Homelessness in San Gabriel Valley


Fabiola Ortega

Currently in San Gabriel Valley, homelessness has increased over the years and lately, has become a big issue.

Homelessness has increased 12% over the past year in all parts of Los Angeles county but according to the SGV Tribune, homelessness is up 24% in the San Gabriel Valley.

In San Gabriel Valley, the count rose to 4,479 from the 3,605 in 2018.

In Pasadena, the percent of homelessness has decreased 20% in comparison to the count in 2018.

How can the percent of homelessness decrease in San Gabriel Valley? According to Ruby Avila, she said, “The government should put money to use in a more reasonable way like building homeless shelters, providing food for the homeless, and offering more opportunities to jobs instead of wasting money on things like renovating infrastructures that aren’t run down.”

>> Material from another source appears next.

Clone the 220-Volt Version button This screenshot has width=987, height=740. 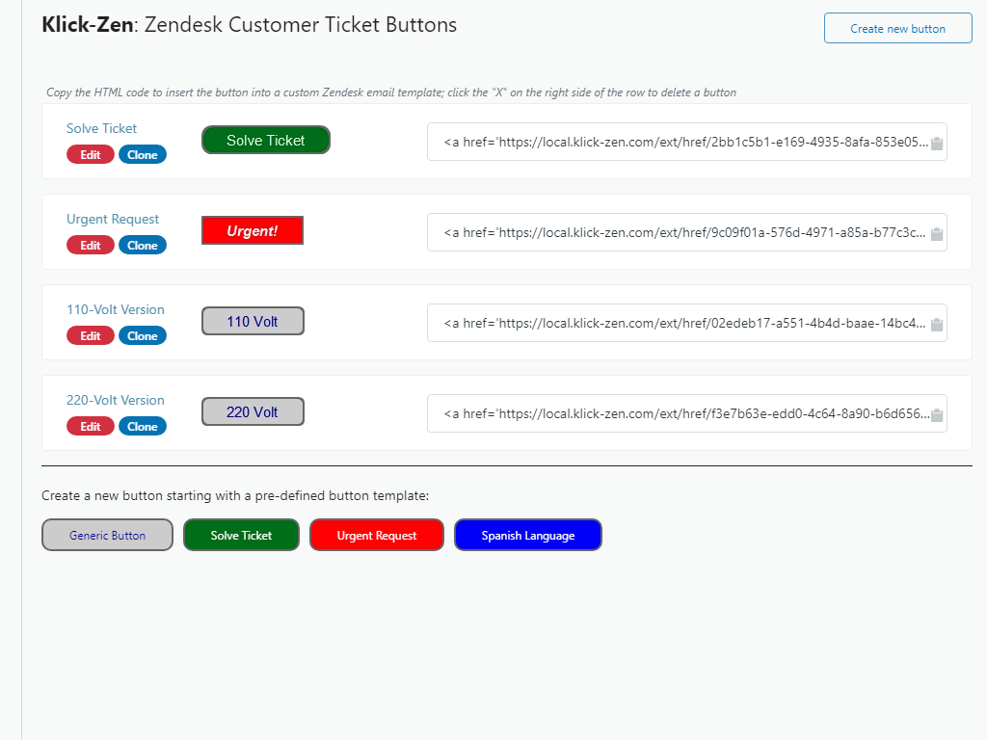click(x=143, y=427)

Do you think it is a fire danger having homeless encampments in the area? Ashley Martinez said, “No, but it could be if they don’t put out the fires correctly.”

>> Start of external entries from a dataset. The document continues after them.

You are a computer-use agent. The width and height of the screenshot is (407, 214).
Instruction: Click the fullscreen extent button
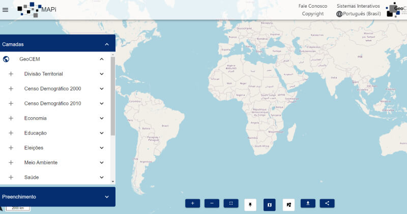[231, 203]
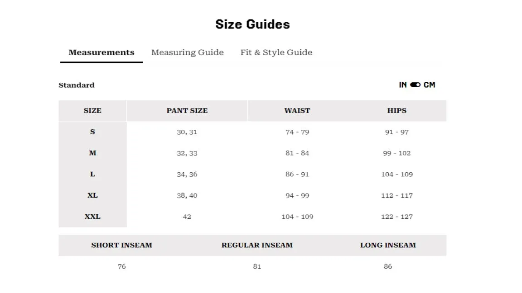The image size is (522, 293).
Task: Click the SIZE column header
Action: point(92,111)
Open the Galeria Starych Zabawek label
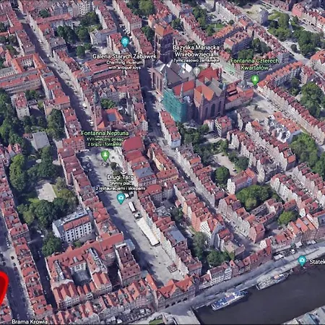This screenshot has width=325, height=325. pyautogui.click(x=125, y=56)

A few weeks ago, there was a brush fire that occurred. It burned at least 12 acres in the Santa Fe Dam Recreation Area. Nearby homeless had to be evacuated from their encampments because it was dangerous. Once the firefighters got there by the afternoon, the fire had grown 12 acres.

Does the government have the right to kick the homeless people out of there encampments sites? Martinez said “No, because they will have no place to go and it’s just the same problem all over again.”

Governor Gavin Newsom was called on to declare a state of emergency for the homeless situation in California.

What are some options for homeless people that are being evacuated from their encampments? Ruby Avila said, “They could try to temporarily go to homeless shelters and try to get back on their feet.”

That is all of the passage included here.